Thursday, October 14, 2010

Regulation of the hours that medical residents can work

The Chronicle of Higher Education reports Accreditor Tightens Limits on Medical Residents' 80-Hour Workweeks

"Doctors in training at teaching hospitals would continue to be limited to an 80-hour workweek, but some new limits would be imposed to cut down on errors by sleep-deprived residents under new standards approved on Tuesday by the Accreditation Council for Graduate Medical Education.

"The standards, which are scheduled to take effect in July 2011, will apply to the 111,000 medical residents who are training in accredited teaching institutions,

"Residents can work more than 80 hours some weeks, as long as the average over a four-week period doesn't exceed 80. First-year residents would be limited to working no more than 16 hours a day—down from 24 hours—and they would be supervised more closely.
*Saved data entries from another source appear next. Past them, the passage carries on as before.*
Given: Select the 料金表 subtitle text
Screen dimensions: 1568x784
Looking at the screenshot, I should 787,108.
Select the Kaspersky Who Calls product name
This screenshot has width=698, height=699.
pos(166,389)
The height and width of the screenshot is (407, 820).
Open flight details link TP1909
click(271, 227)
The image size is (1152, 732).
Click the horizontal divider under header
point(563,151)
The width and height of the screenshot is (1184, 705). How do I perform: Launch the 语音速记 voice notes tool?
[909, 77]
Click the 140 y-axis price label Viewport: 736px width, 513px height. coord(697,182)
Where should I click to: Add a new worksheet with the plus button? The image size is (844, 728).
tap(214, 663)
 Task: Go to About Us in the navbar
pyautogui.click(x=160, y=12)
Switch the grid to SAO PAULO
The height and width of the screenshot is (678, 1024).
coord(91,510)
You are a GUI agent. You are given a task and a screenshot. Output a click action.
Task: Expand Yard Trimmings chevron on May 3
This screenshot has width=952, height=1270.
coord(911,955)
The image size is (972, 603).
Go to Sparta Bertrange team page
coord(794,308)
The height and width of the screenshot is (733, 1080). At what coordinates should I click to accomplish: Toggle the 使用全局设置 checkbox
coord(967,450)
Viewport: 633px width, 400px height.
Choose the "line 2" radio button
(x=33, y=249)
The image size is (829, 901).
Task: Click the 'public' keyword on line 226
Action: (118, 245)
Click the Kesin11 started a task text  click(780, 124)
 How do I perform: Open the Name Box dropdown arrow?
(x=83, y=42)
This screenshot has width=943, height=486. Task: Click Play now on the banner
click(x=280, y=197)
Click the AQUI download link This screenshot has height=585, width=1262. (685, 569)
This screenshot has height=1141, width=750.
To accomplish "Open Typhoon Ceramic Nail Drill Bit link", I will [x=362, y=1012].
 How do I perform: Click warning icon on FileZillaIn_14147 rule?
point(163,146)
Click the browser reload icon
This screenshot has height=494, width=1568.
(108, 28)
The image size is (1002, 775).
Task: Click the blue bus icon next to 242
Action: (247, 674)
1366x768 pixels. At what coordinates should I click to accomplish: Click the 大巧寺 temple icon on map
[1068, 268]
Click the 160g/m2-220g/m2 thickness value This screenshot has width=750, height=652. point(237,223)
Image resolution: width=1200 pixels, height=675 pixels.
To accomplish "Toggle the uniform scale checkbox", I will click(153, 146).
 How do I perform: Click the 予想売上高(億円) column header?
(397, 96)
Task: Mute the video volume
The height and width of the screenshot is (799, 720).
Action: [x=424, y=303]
Residency-training programs would also have a tougher time getting exceptions to the work-hour limits.

"The changes are based on recommendations made in 2008 by the Institute of Medicine, which warned of widespread medical errors caused by sleepy residents, as well as a 16-month review of scientific writings on sleep issues, patient safety, and resident training.

"Some teaching hospitals have argued that limiting residents' work hours would hurt them financially without necessarily improving patient safety.

"The revised standards, which also deal with concerns about mistakes that occur when residents hand off patient-care responsibilities during shift changes, were developed by a 16-member task force made up of specialists from medical education, patient safety, and clinical care."

1 comment:

TC said...

The bigger concern is the implicit anti-trust exemption for resident salaries.